### What the exercise asks
Format the part of the rows that opens with the line containing "Accept entry with the green checkmark" and closes at the end of the rows as a two-column CSV with the columns "request" and "answer", one line per request. Put each text in a single quoted field and replace its line breaks with spaces.
___ Material provided ___
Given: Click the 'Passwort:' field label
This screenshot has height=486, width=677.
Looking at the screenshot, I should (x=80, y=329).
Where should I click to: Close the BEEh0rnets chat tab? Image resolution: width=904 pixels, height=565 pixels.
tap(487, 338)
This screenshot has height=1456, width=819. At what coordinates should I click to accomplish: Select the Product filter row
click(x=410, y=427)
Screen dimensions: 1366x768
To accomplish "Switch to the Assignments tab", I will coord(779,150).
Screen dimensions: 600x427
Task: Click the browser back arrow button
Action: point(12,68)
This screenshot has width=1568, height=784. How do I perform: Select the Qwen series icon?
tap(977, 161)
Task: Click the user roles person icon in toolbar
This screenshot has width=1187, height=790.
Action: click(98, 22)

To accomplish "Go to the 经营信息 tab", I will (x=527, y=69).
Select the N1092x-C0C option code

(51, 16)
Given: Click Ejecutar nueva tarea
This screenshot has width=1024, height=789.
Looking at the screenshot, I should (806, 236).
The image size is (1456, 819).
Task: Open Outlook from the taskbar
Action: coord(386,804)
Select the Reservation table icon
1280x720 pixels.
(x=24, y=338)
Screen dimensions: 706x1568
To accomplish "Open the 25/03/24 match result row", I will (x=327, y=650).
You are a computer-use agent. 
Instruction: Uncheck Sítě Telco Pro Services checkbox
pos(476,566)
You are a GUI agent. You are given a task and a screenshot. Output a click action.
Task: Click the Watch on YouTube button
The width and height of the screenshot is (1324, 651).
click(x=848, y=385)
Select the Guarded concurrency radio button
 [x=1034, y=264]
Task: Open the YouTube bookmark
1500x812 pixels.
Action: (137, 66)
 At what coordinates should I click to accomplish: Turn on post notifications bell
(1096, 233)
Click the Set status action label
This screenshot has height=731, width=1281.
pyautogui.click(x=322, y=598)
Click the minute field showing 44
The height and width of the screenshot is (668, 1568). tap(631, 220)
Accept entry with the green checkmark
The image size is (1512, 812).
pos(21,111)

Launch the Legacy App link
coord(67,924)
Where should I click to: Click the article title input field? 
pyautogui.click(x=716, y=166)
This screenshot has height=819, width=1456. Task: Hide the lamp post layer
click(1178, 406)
___
### The reply
request,answer
"Accept entry with the green checkmark The image size is (1512, 812).","pos(21,111)"
"Launch the Legacy App link","coord(67,924)"
"Where should I click to: Click the article title input field?","pyautogui.click(x=716, y=166)"
"This screenshot has height=819, width=1456. Task: Hide the lamp post layer","click(1178, 406)"